[Collected data]
______________________________
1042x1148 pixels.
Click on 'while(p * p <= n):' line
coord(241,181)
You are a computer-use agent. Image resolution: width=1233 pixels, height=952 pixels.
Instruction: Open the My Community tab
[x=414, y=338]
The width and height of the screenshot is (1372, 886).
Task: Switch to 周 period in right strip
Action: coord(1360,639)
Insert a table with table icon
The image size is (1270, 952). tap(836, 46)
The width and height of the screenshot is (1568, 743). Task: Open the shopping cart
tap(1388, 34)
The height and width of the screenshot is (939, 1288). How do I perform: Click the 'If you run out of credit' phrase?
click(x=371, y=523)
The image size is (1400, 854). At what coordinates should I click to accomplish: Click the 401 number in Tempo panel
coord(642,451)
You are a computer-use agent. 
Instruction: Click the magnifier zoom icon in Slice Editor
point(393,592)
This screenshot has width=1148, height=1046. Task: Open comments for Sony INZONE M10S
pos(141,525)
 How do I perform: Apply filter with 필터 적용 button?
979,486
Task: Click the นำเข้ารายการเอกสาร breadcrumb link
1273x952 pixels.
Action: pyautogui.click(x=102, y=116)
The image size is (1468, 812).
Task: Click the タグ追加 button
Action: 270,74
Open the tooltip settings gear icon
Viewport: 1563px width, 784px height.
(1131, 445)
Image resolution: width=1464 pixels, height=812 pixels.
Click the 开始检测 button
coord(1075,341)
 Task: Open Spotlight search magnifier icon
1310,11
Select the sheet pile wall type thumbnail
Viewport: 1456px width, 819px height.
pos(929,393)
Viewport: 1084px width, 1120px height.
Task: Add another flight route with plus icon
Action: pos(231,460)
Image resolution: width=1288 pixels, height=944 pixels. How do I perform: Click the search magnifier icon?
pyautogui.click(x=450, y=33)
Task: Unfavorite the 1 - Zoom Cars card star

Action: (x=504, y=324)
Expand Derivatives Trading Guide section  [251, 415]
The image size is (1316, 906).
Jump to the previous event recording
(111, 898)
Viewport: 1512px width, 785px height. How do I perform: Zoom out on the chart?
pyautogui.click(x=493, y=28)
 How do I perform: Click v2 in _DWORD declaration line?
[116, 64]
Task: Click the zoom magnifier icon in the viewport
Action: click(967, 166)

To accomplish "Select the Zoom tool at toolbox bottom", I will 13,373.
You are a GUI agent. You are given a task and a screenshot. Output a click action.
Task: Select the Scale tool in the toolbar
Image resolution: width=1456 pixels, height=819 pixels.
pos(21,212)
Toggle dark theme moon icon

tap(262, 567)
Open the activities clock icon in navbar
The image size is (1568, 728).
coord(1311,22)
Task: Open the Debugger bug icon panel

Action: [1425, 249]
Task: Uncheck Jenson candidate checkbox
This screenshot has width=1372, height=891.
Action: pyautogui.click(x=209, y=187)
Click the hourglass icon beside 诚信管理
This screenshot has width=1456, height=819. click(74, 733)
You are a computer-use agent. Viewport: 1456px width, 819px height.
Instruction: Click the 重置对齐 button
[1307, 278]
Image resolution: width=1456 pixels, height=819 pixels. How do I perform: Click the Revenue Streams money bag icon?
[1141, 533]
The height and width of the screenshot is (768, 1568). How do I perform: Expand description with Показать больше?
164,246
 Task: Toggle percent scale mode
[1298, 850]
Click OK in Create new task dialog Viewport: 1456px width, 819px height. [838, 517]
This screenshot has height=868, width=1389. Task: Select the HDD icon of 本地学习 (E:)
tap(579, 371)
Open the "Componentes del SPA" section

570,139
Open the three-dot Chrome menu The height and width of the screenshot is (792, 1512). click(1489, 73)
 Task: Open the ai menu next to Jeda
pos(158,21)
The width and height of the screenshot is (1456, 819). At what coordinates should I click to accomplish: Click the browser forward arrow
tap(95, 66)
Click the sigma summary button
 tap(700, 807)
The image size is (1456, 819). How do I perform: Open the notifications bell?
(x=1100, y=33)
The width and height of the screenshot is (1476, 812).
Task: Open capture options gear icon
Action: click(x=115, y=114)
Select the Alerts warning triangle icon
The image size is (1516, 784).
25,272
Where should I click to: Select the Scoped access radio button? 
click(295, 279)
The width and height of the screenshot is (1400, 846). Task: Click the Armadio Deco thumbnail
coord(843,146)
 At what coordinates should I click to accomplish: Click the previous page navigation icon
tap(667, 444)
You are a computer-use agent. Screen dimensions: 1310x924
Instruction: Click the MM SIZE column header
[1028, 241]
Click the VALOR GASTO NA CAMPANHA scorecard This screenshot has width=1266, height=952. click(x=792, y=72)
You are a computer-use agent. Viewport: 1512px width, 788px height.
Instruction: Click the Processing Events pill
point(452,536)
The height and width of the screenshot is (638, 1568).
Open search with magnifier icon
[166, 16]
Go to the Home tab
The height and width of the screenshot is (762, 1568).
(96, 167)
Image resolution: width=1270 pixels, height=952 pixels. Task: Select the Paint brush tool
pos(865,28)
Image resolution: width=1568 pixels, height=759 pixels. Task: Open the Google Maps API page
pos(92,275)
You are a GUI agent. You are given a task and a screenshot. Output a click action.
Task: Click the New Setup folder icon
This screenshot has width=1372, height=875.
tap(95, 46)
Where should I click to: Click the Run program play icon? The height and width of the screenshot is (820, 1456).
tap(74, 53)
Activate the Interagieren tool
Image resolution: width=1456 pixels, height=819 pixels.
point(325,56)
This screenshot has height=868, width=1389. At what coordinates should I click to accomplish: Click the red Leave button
______________________________
▸ EXERCISE BRIEF:
Which of the lines above contain "computer"? Return them all.

▸ RESPONSE:
You are a computer-use agent. Image resolution: width=1233 pixels, height=952 pixels.
You are a computer-use agent. 
You are a computer-use agent. Viewport: 1456px width, 819px height.
You are a computer-use agent. Screen dimensions: 1310x924
You are a computer-use agent. Viewport: 1512px width, 788px height.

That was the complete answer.